# Collection entries
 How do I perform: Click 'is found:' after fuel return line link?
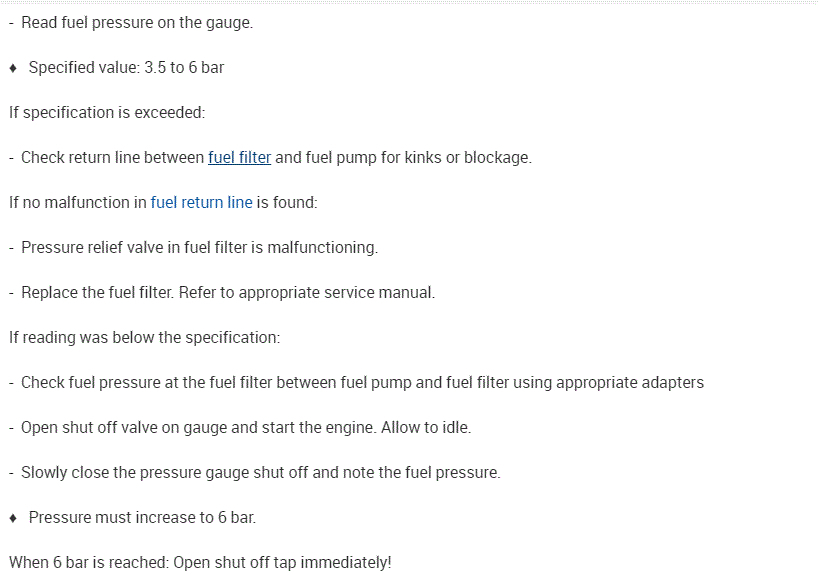[x=287, y=202]
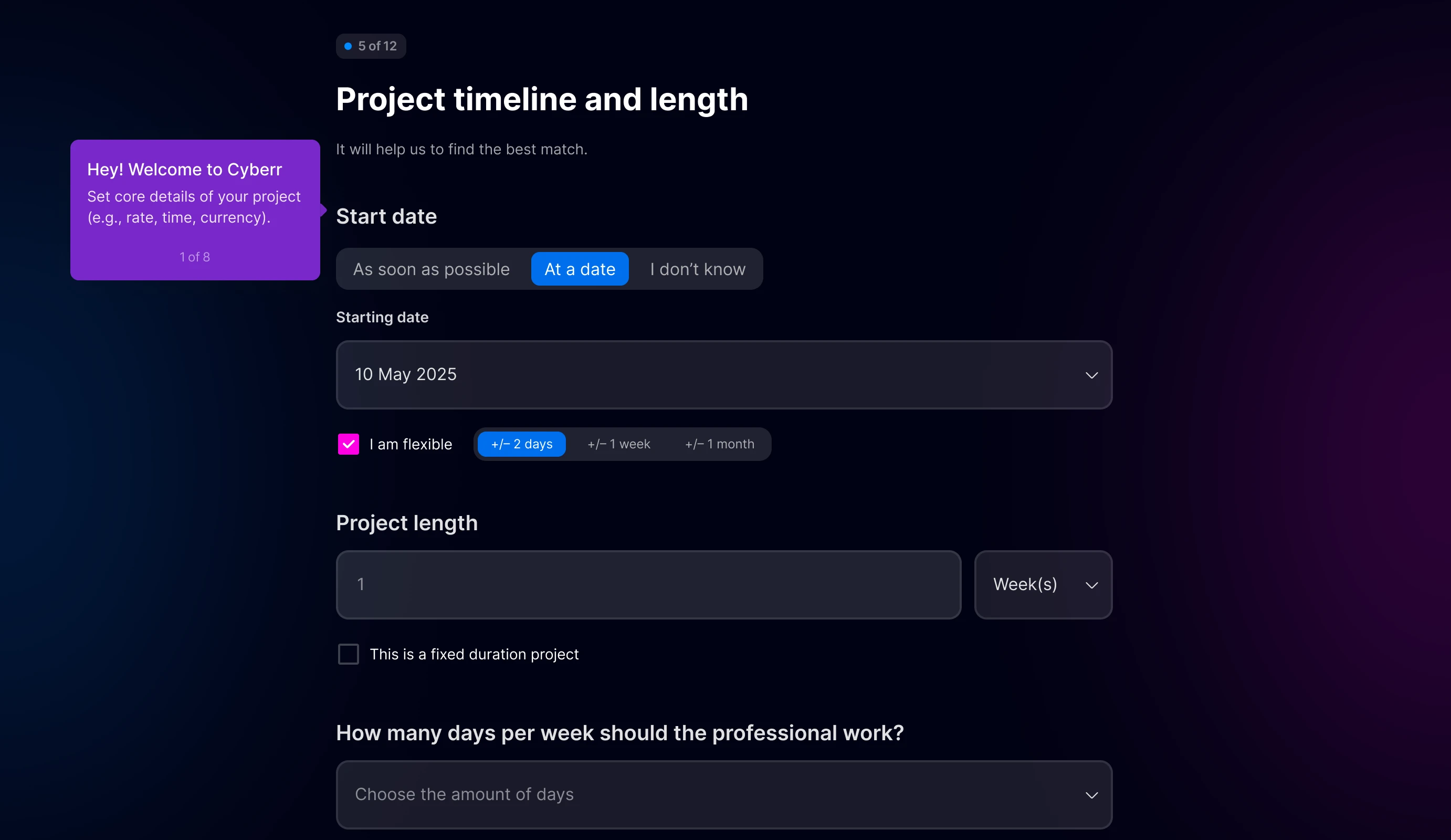Image resolution: width=1451 pixels, height=840 pixels.
Task: Click the chevron arrow beside Week(s)
Action: point(1091,585)

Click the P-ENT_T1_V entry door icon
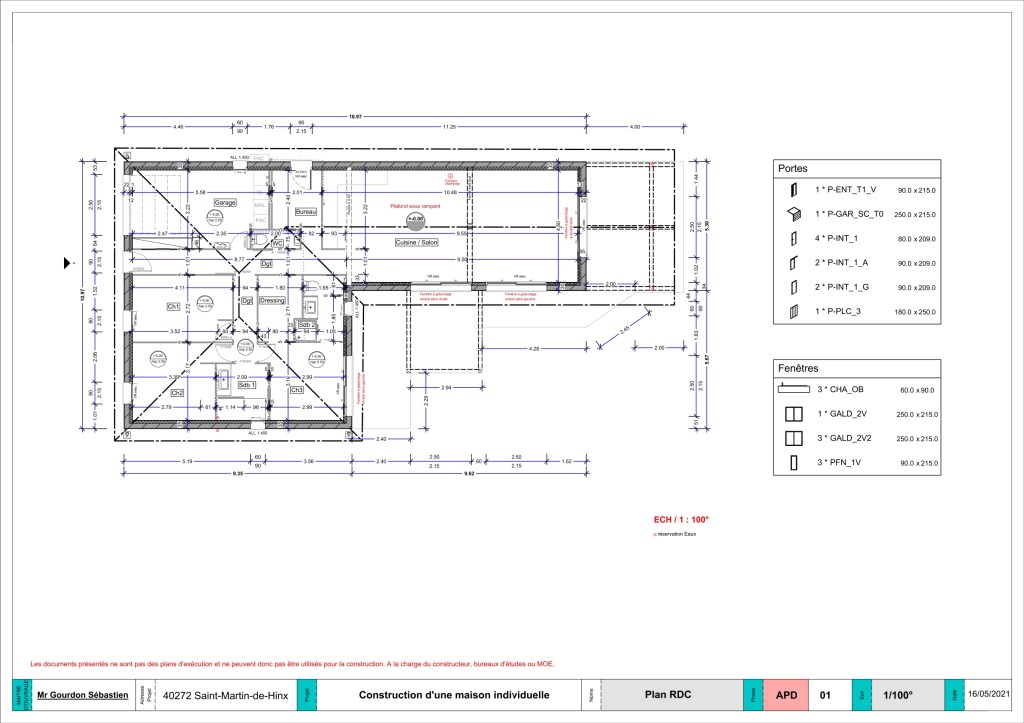(x=793, y=189)
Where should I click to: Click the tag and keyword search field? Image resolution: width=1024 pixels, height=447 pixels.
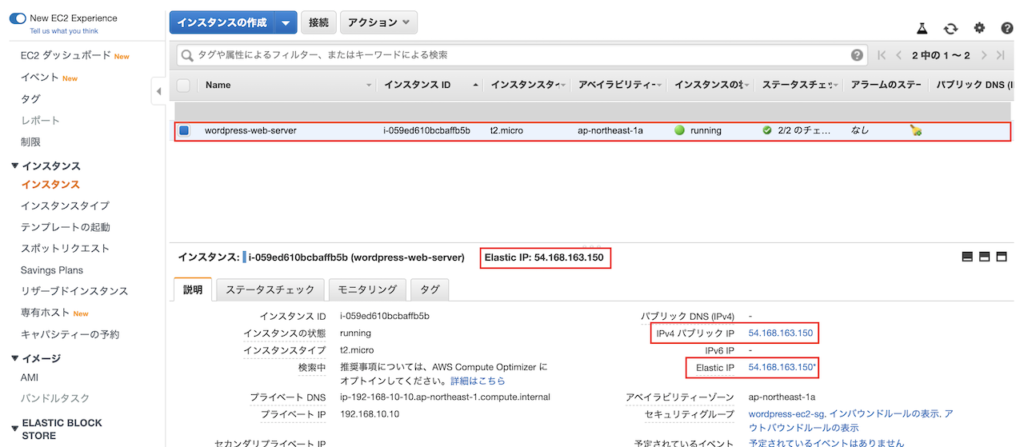(x=510, y=55)
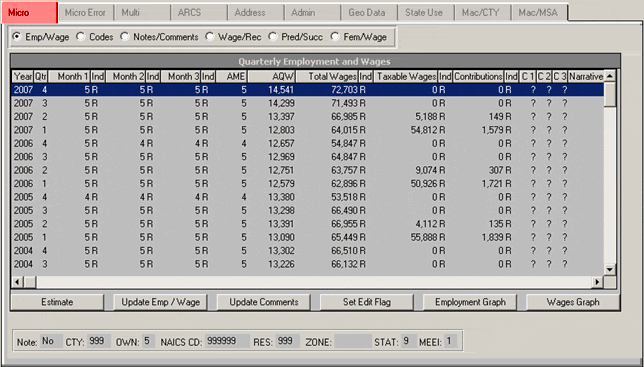Click the table's scroll down arrow

[x=610, y=269]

# DIRECTIONS FOR THIS TASK
An acceptable answer consists of the lines above from the one holding "Click the P-ENT_T1_V entry door icon" to the end of the data, repeated exactly and containing no pictures.

# RESPONSE BOX
Click the P-ENT_T1_V entry door icon
(x=793, y=189)
Where should I click to: Click the tag and keyword search field? Image resolution: width=1024 pixels, height=447 pixels.
(x=510, y=55)
Click the table's scroll down arrow

[x=610, y=269]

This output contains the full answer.